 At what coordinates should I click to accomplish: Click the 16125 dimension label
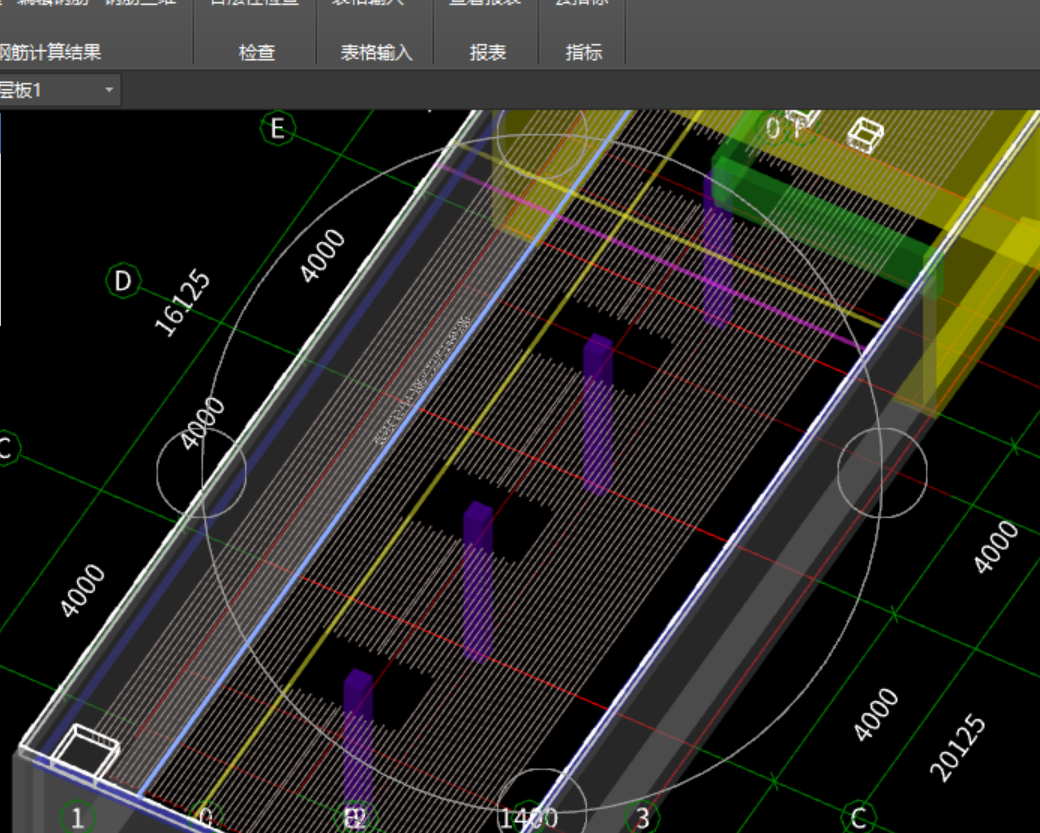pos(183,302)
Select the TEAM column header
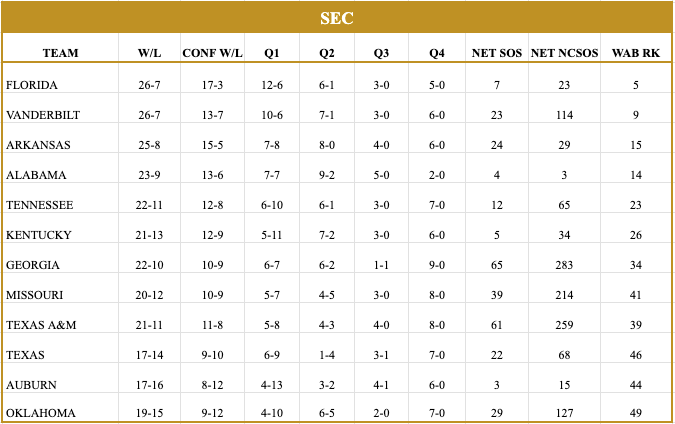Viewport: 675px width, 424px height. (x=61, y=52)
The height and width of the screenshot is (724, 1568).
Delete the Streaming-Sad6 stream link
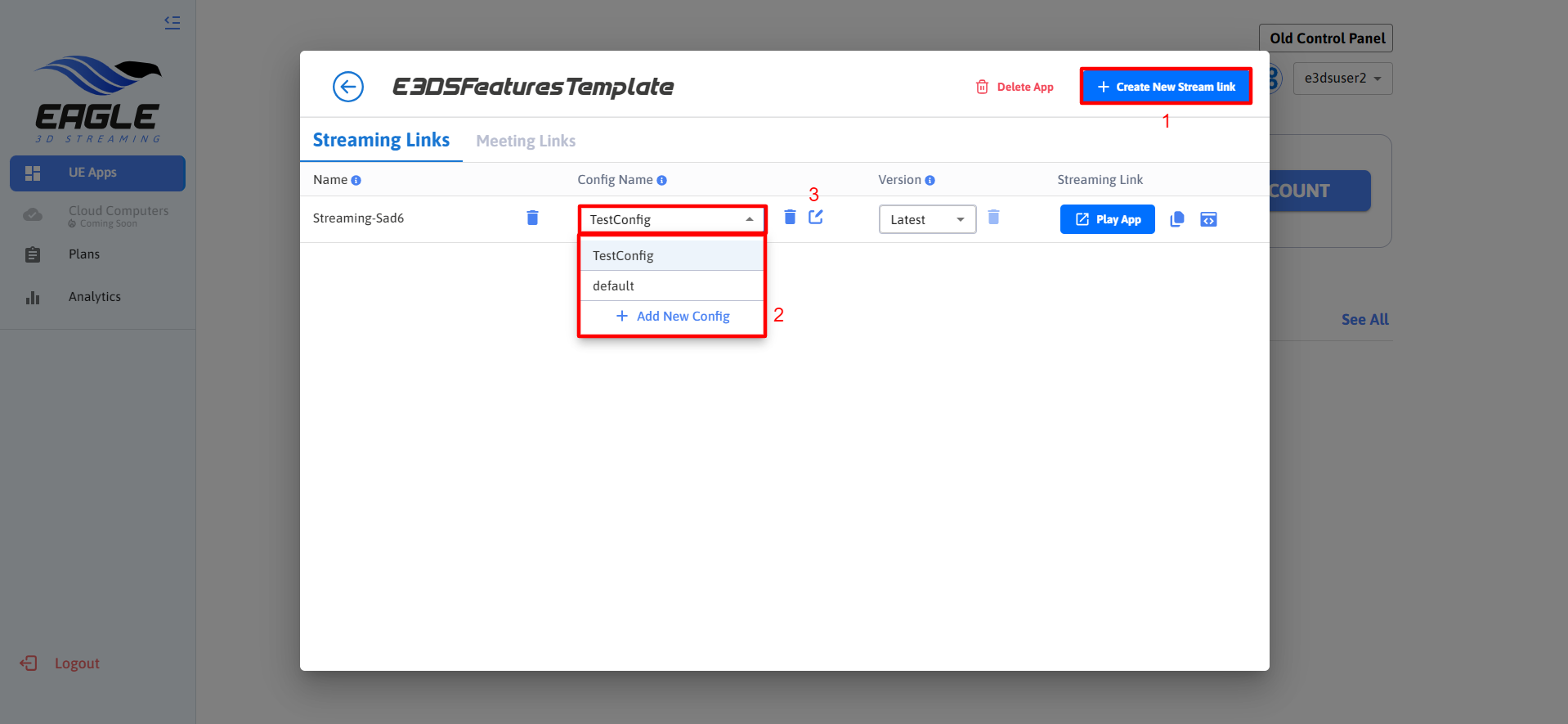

****

Requirement - Keep the pictures out and transcribe the entries exactly.

Answer box -
 At what coordinates should I click to accomplish: Click the 16125 dimension label
pos(183,302)
Select the TEAM column header
Viewport: 675px width, 424px height. (x=61, y=52)
The height and width of the screenshot is (724, 1568).
Delete the Streaming-Sad6 stream link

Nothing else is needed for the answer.